═════ Extracted records ═════

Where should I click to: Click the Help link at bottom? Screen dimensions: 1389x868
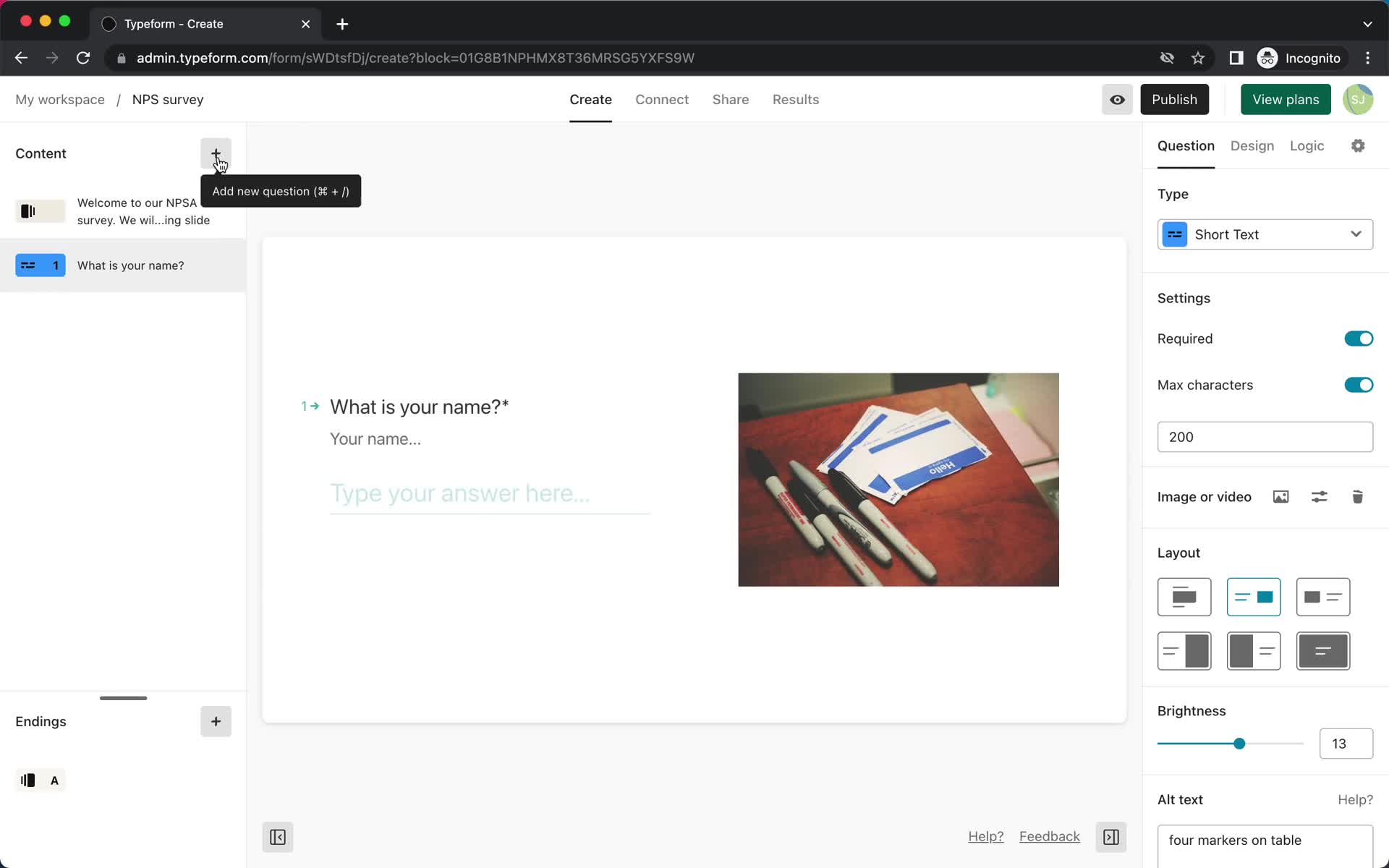985,836
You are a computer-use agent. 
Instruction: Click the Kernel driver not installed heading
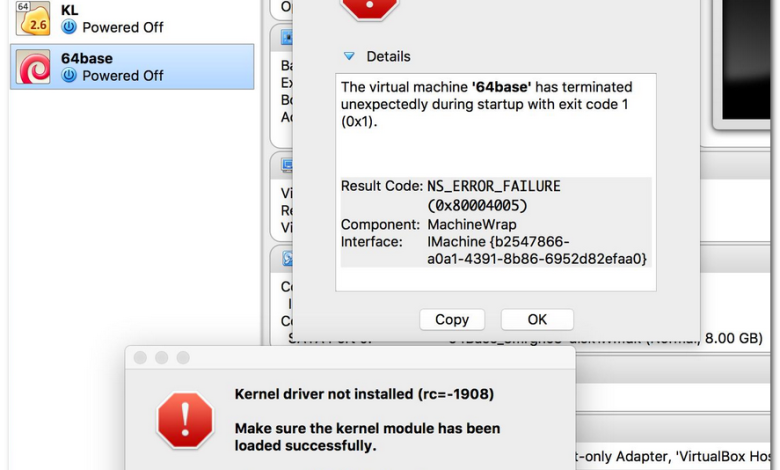tap(364, 393)
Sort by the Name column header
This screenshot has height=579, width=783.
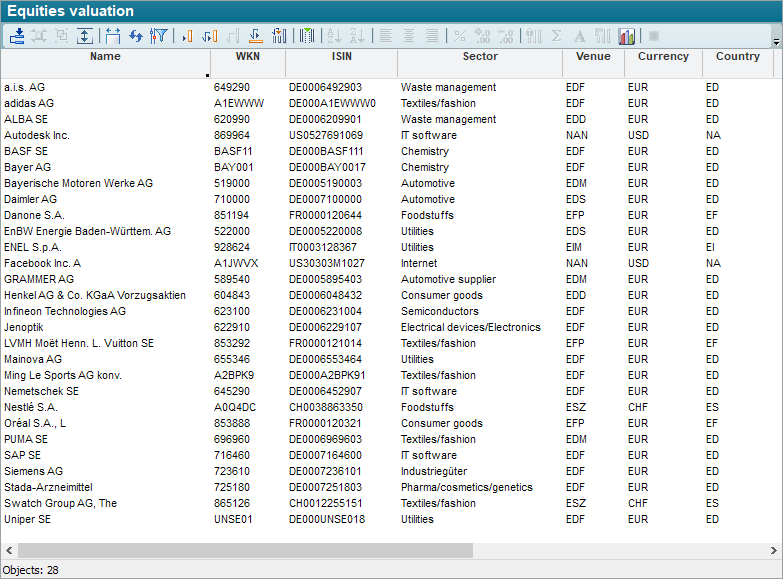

═════

Your objective>
Word for word, write out each line of the records, but leave the pictures behind.

Answer space>
Where should I click to: Click the Help link at bottom? Screen dimensions: 1389x868
985,836
You are a computer-use agent. 
Instruction: Click the Kernel driver not installed heading
tap(364, 393)
Sort by the Name column header
This screenshot has height=579, width=783.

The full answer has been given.